Batching Insert Operations
Inserting vectors one at a time wastes network round trips. Batch inserts dramatically improve indexing throughput.
SLOW: One vector per request
─────────────────────────────────
for vector in vectors:
index.upsert(vectors=[vector]) # 10,000 separate API calls
FAST: Batched requests
─────────────────────────────────
batch_size = 100
for i in range(0, len(vectors), batch_size):
batch = vectors[i:i + batch_size]
index.upsert(vectors=batch) # 100 API calls instead of 10,000
Monitoring the Metrics That Matter
| Metric | What It Tells You | Warning Sign |
|---|---|---|
| Query latency (p99) | Worst-case response time | Above 200ms for interactive search |
| Recall rate | How accurate ANN search results are | Below 90% for most applications |
| Memory usage | How close you are to capacity limits | Above 80% of available RAM |
| Index build time | How long re-indexing takes | Growing significantly with each data update |
A Scaling Roadmap
DATASET SIZE RECOMMENDED APPROACH
─────────────────────────────────────────────────────────
Under 1M vectors Single server, HNSW, no sharding needed
1M – 10M vectors Single server with replication for traffic
10M – 100M vectors Sharding + replication + quantization
100M+ vectors Distributed cluster + PQ compression +
careful nlist/nprobe or M/ef tuning
Cost Optimization Tips
- Use lower-dimensional embedding models when your accuracy needs allow it (512 dims instead of 1536 cuts memory by 3x)

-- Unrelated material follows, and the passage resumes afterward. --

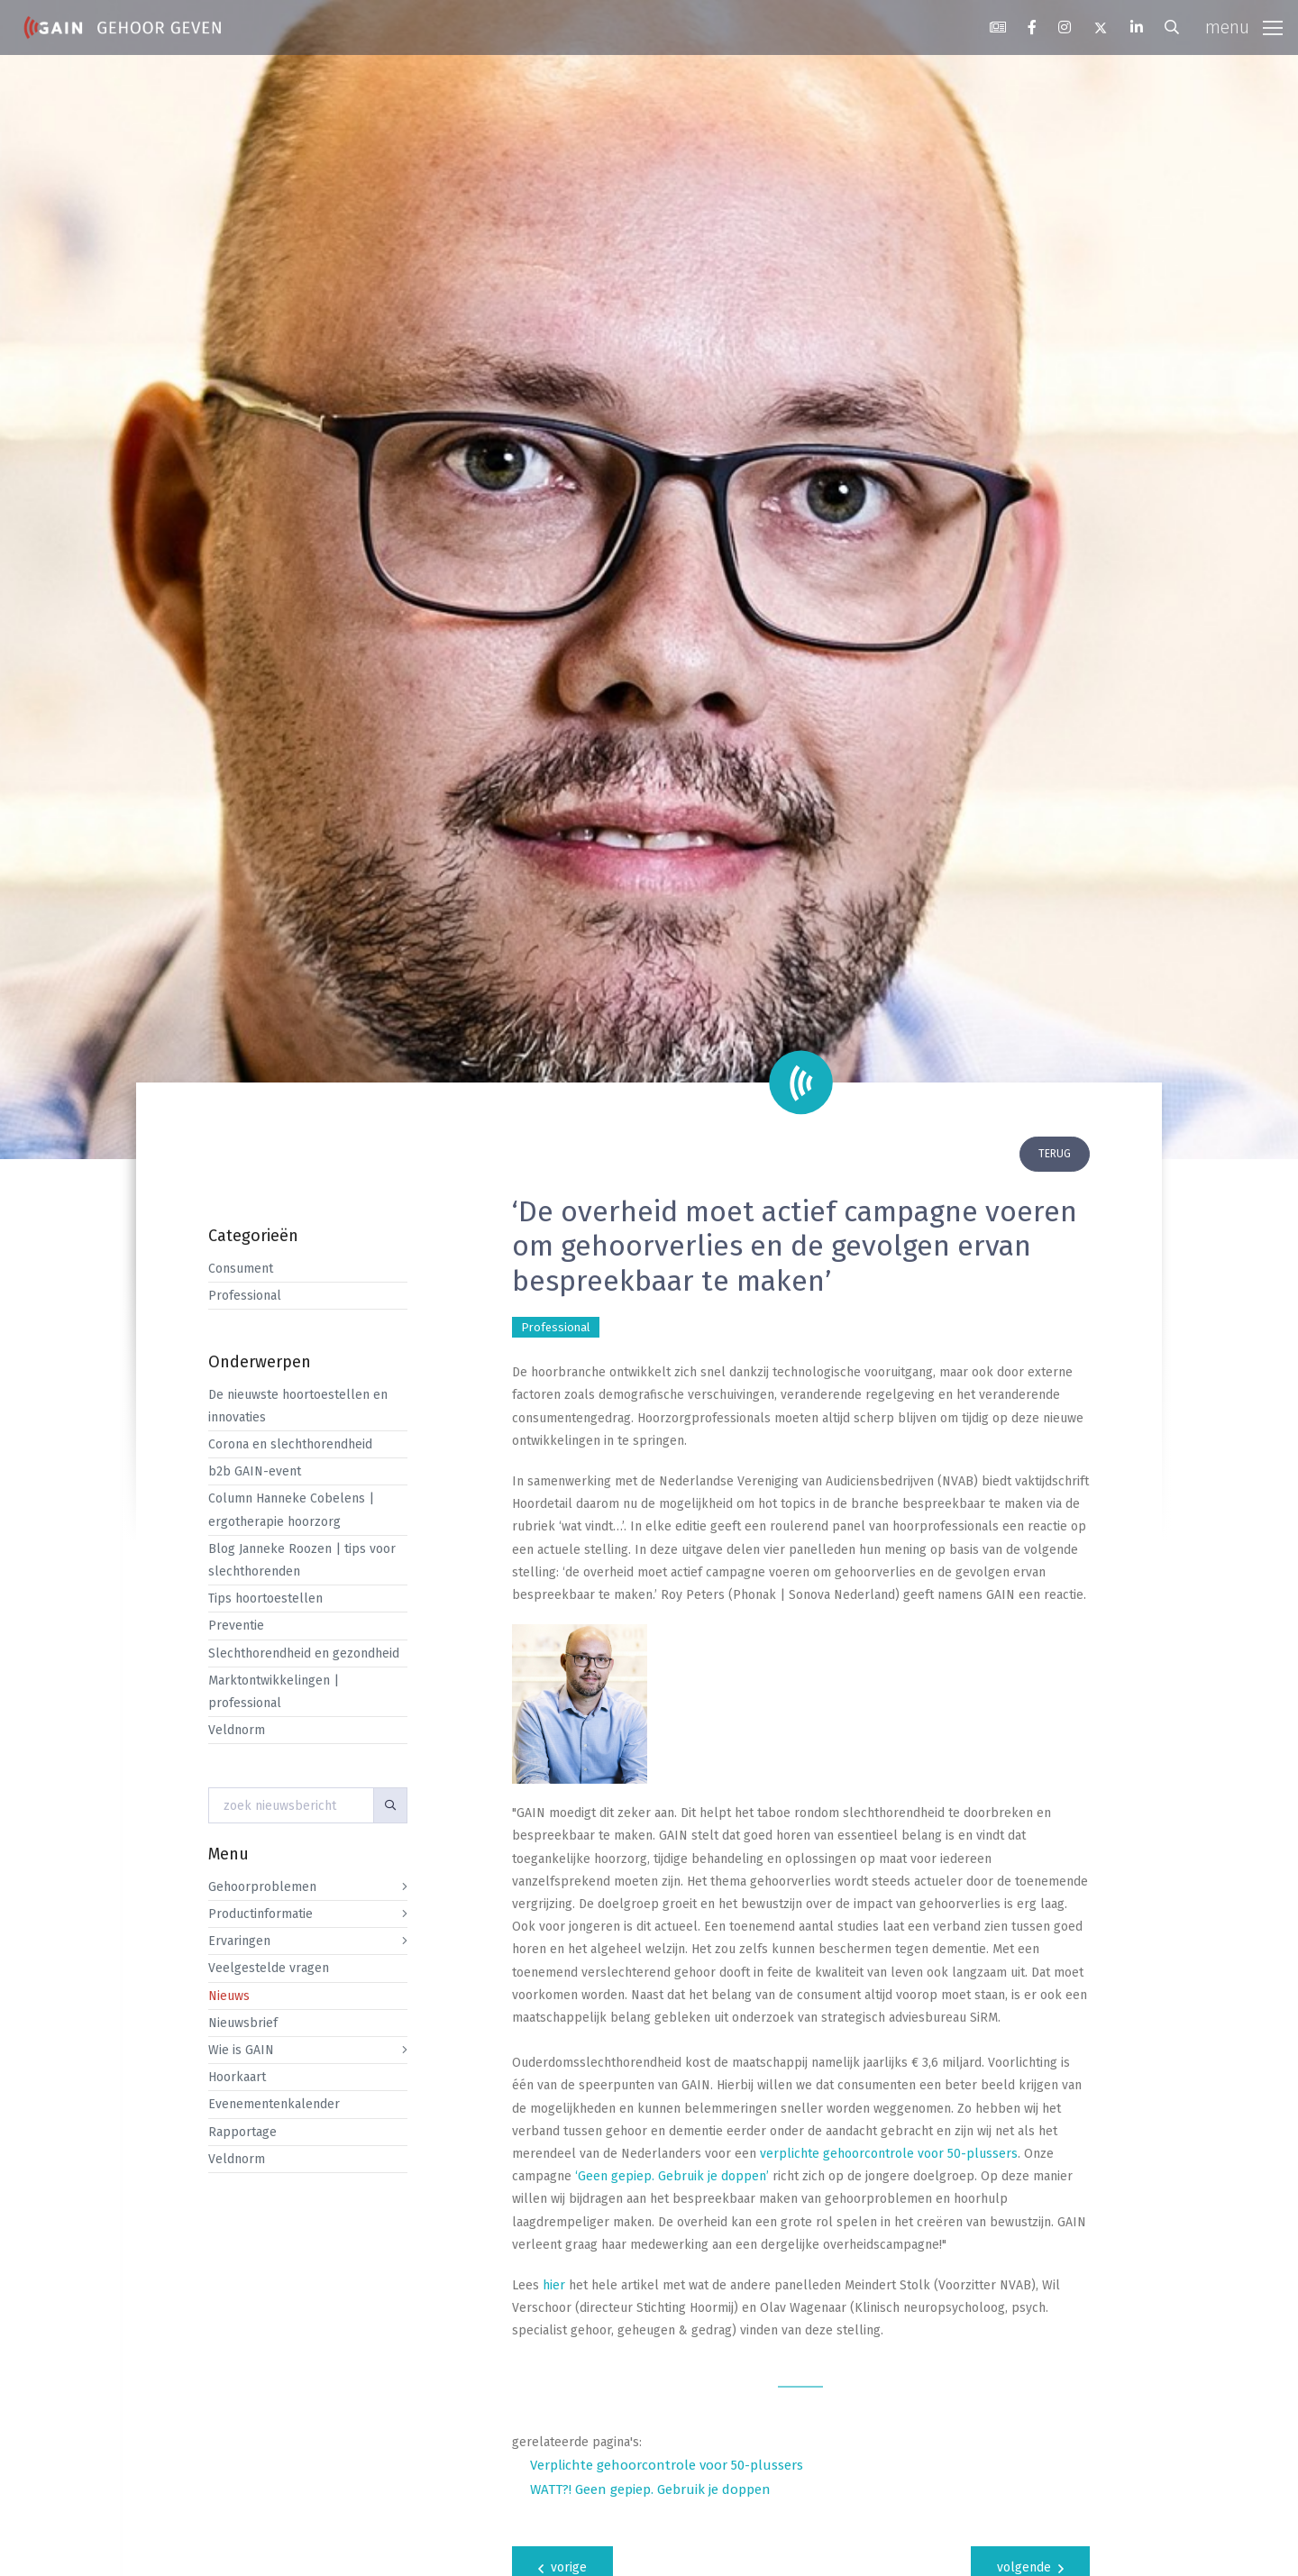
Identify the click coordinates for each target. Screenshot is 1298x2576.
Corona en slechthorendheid (290, 1444)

- Delete vectors you no longer need instead of leaving stale data in the index
- Use serverless or auto-scaling vector database tiers for unpredictable traffic patterns
- Apply metadata filters aggressively to shrink the search space before ranking
Scaling a vector database is rarely about one single fix. It comes from combining sharding, replication, compression, caching, and careful index tuning, each addressing a different part of the cost and performance equation.